In chapter 2, Electrolyte composition and commercialization technology using new lithium salts, solvents, additives were studied. Established a high-performance electrolyte analysis platform for electric vehicles and conducted research on electrolyte deterioration mechanisms due to long lifespan/high temperature storage/high voltage operation. Gas generation mechanisms during life and development of solvents and additives to suppress gas generation were investigated. Research on gas generation mechanisms under high temperature environments and development of additives to suppress gas generation was performed.
In chapter 3, Based on the results of the study in Chapter 2, optimal electrolyte composition conditions were established, new additives were designed and synthesized, and composition combination studies were conducted. Protective film formation mechanism of ternary anode and development of new electrolyte were investigated. Investigation of protective film formation mechanism of high-density cathode and development of new electrolyte solution were performed.

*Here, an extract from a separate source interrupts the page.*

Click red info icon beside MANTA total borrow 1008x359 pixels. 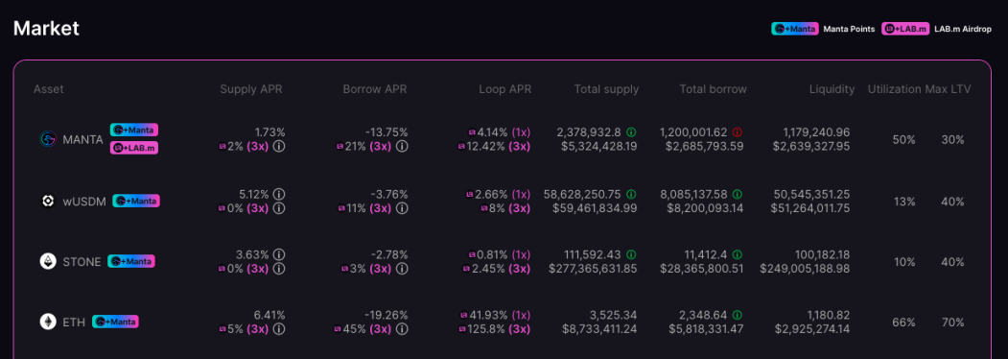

In chapter 4, we aim to develop new functional materials for high rate charging without loss of energy density and verify element technologies through electrode and cell design to verify effectiveness. Existing commercialized electrolytes for lithium secondary batteries have low impregnation characteristics into high composite electrode plates due to their high viscosity, and there are questions about whether they can form an electrode interface suitable for rapid charging conditions. Therefore, this project seeks to develop high energy density (≥260 Wh/kg) lithium-ion secondary battery technology capable of high-rate charging (10 min/SOC 10 ~ 80%).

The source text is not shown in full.